I’d pray, “ugh! Father, why isn’t he doing more for me!?” My answer was, “if you can’t appreciate all he does do for you, why in the world would he start doing more?” Humbled, I began to be more thankful and truly see for all the ways he helped me.

I’d pray, “why does he call me beautiful and attractive so very little? Is there something wrong with me?” “No, dear one. You are created in My imagine and are My masterpiece. But I wanted you to see that you’re more than the shell that houses your soul. I wanted you you grow beautiful in ways that weren’t just physical. If he only complimented you on that, you might become content to believe that’s where your worth came from. Besides, beauty fades. I’m setting you up for a long term relationship.” Now I couldn’t be more grateful for the fact he compliment me more in areas of my life that have nothing to do with my body.
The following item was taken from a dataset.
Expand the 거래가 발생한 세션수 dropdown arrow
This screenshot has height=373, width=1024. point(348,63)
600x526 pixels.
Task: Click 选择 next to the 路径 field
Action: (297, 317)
I’d pray, “I want him to be the leader of our house, God. That’s biblical. Why aren’t you making him stand up and lead?” He stated and asked me, “look up the definition of leader. It is ‘one who leads others.’ Someone that has a following. So, I ask you, how good of a follower are you being?” This one hurt and, I will not lie, it’s still very much so a challenge. But I began to nit pick less of his leadership skills and focus more on my following skills.

I’d pray, “God, why don’t I feel loved by him sometime? Why am I not treated like a princess?” He explained, “when he doesn’t feel respected, he isn’t going to show you love. He understands respect the way you understand love. And have you been treating him like a prince? A relationship is a two way street. If he feels respected and treated well, he will love and treat you well. He’s a good man, Rachel. Be a good woman to him.” Since I began practicing respect in our relationship, it continually grows stronger.

It’s easy to place the blame for the issues and troubles in your relationship on your partner. It’s hard to take responsibility for your actions and how they contributed to your current situation.

Now, I fully understand that there are legitimate issues your partner can have and inflict on your relationship. And though you may be doing your best, nothing changes for the better and it is unhealthy to stay. But this blog is for what are, in my opinion, the majority of the relationships out there.

When I took time to pray and become more self aware, I realized there was much I could do to better my relationship and better myself. None of it had to do with changing my partner. Instead, I choose to be filled with gratefulness towards him and pray blessings over him. I do think he has changed some and our relationship has definitely grown, but that was a happy side affect of me changing. It was not the intention.

If you are struggling in your relationship, I urge you, take it before God with one simple prayer:

“Bless them; change me.”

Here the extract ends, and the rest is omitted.